Crotone, Ursino: «Il Crotone può ripetere un altro miracolo sportivo, serve però l’apporto dei tifosi»

Crotone, Ursino: «Il Crotone può ripetere un altro miracolo sportivo, serve però l’apporto dei tifosi»

Crotone Calcio | Pausa di campionato per gli squali e silenzio stampa di tecnico e tesserati che prosegue anche in questi giorni. A prendere la parola è però il Direttore Sportivo Beppe Ursino che si è soffermato sugli ultimi confronti con un occhio rivolto alle ultime sette gare che separeranno gli squali dalla bandiera a scacchi del campionato.

La storia del Crotone insegna che le rimonte sono difficili ma non impossibili. Conserva ancora il suo ottimismo per questo finale di campionato? In quest’ottica, quanto sarà importante vincere le prossime due partite per aprire scenari diversi?

“Io sono sempre stato ottimista, inoltre le prestazioni della squadra ci lasciano ben sperare, visto che ce la siamo giocata alla pari anche con chi è in lotta per la promozione diretta.

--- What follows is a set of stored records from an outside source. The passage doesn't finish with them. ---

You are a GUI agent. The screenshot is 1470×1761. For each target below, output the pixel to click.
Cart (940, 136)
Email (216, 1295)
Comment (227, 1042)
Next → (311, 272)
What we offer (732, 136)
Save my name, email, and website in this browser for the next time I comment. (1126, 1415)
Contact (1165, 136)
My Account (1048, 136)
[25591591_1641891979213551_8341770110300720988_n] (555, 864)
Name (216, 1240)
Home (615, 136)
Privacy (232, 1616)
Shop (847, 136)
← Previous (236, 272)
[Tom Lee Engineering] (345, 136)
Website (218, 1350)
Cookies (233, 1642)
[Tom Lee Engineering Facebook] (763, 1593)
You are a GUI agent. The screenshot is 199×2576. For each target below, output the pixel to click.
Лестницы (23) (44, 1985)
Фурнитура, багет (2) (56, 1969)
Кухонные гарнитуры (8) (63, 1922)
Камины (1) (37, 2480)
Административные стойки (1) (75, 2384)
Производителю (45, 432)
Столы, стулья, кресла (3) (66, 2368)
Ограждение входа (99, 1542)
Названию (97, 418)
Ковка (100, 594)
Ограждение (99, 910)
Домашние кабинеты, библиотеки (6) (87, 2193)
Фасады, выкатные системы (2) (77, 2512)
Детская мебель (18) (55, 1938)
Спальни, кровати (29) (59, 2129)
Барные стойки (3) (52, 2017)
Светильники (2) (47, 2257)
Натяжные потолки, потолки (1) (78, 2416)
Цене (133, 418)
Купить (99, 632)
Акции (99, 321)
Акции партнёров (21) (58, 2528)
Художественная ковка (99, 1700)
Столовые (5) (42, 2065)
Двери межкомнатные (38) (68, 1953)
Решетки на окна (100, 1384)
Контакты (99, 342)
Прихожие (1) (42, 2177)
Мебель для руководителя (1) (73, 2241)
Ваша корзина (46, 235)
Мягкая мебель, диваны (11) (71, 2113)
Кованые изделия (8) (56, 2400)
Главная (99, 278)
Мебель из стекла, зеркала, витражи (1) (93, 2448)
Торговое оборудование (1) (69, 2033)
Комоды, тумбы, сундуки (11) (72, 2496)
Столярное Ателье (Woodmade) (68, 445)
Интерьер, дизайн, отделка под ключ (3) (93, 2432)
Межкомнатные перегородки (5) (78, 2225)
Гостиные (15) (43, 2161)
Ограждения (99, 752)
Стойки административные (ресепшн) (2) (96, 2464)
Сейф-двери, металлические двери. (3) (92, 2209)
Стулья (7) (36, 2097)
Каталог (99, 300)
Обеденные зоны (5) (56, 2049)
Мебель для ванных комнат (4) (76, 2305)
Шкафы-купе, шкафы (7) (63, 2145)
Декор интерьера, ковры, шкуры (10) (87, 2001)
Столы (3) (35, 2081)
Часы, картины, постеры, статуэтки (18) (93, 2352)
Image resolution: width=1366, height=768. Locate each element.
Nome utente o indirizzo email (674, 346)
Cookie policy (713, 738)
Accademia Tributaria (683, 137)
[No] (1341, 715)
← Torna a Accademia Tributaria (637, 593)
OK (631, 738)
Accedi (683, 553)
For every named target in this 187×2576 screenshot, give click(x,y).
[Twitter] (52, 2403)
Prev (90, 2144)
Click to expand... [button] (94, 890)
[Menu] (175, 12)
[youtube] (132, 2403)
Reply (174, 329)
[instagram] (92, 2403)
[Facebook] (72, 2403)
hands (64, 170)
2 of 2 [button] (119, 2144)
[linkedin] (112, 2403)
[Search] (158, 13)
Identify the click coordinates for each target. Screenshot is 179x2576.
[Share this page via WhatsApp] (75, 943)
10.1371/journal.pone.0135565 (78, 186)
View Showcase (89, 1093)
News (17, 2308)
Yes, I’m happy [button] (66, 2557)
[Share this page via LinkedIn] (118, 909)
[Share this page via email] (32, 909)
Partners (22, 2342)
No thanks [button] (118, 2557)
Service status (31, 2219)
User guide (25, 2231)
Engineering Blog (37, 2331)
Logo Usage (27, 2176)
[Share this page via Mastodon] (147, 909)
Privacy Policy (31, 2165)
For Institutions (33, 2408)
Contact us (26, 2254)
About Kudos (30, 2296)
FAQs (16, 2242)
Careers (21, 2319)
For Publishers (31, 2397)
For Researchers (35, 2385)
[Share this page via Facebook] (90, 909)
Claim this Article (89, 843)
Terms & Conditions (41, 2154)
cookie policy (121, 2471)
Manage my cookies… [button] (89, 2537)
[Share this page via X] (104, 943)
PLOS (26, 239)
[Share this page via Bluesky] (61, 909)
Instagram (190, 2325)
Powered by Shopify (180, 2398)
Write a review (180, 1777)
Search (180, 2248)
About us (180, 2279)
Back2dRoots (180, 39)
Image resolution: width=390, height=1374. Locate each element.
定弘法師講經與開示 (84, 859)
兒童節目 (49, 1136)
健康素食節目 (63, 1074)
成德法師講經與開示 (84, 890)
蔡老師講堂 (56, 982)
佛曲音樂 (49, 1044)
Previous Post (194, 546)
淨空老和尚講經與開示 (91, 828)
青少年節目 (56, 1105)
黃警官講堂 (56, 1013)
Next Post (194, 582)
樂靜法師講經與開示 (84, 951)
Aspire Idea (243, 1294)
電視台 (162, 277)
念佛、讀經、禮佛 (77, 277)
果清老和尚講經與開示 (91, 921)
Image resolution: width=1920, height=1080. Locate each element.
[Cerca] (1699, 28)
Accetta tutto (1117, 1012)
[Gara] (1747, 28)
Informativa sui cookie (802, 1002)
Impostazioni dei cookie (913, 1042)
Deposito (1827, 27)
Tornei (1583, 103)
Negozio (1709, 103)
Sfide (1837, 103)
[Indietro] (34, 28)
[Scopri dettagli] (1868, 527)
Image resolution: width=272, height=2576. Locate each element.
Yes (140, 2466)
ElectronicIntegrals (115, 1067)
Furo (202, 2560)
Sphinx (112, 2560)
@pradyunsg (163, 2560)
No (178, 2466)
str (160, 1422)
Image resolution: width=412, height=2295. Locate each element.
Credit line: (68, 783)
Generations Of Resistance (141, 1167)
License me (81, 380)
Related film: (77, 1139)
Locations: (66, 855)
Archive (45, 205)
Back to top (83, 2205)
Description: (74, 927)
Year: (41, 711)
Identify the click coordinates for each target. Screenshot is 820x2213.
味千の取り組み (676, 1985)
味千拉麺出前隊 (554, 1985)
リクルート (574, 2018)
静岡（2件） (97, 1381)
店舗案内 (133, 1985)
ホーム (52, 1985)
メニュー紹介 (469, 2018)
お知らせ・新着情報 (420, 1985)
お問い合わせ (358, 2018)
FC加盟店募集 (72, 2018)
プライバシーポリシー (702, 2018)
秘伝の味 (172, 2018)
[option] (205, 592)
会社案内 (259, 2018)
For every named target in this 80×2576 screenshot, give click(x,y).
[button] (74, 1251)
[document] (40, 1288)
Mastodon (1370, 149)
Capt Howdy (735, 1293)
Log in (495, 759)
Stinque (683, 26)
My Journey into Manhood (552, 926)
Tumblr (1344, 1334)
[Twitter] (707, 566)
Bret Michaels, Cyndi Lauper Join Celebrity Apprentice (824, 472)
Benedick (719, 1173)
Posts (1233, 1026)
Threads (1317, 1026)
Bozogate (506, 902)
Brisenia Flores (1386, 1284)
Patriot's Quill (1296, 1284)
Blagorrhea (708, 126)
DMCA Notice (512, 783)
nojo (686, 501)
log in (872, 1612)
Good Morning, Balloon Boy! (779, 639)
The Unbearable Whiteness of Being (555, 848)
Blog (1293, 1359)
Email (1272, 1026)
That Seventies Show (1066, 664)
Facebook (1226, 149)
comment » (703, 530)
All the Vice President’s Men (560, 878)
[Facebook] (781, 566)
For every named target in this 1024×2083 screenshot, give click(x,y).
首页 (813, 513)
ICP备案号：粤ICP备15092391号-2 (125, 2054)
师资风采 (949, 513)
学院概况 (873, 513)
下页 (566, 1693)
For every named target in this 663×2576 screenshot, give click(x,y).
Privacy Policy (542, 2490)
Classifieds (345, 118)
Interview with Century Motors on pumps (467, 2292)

Sono convinto che il Crotone abbia la possibilità di ripetere un altro miracolo sportivo. Saranno decisive le prossime tre partite, in cui dovremo puntare ad ottenere il massimo per avvicinarci il più possibile a chi ci precede e poi giocarci il tutto per tutto nelle ultime gare”

Era questa la squadra che nelle intenzioni della società doveva disputare un ottimo campionato? I risultati ottenuti hanno portato il Crotone in penultima posizione, cos’è mancato alla squadra per un diverso percorso e a chi appartiene la responsabilità di tale rendimento?

“Abbiamo lavorato tantissimo. Basta pensare che tra la scorsa estate e il mese di gennaio abbiamo costruito due squadre. Pensavamo di poter raggiungere una salvezza tranquilla, ma nel calcio ci sono sempre tante incognite che cambiano il corso di una stagione. Non vorrei essere ripetitivo, ma i bilanci si fanno solamente alla fine”.

Retrocessione dalla Serie A, diversi cambi in panchina e due importanti rivoluzioni dei giocatori in rosa. Delle conseguenze, sotto l’aspetto dei risultati, erano inevitabili. La domanda è: vi aspettavate di soffrire fino a questo punto? Concretamente cosa non ha funzionato sotto l’aspetto gestionale?

“Non ci aspettavamo di soffrire così tanto, restiamo convinti di aver allestito una squadra competitiva e che può giocarsi il suo obiettivo senza problemi. Poi ho già avuto modo di dirlo, sono stati commessi degli errori e avremo del tempo per analizzarli. “

Nelle ultime giornate il Crotone sembra essere tornato a giocare con convinzione e con il cuore. Mancano sette giornate, ci sono i presupposti per una nuova grande impresa, un nuovo miracolo da Crotone. Cosa ne pensa?

“È vero, c’è stato un passo in avanti in termini di prestazioni. E proprio per questo oggi abbiamo bisogno della nostra gente, del nostro pubblico che negli anni è sempre stato al nostro fianco, costruendo insieme imprese che mai avremmo immaginato. Il Crotone è un patrimonio di tutti e in queste poche partite che rimangono ognuno deve fare la propria parte: io credo fermamente in un altro miracolo sportivo.”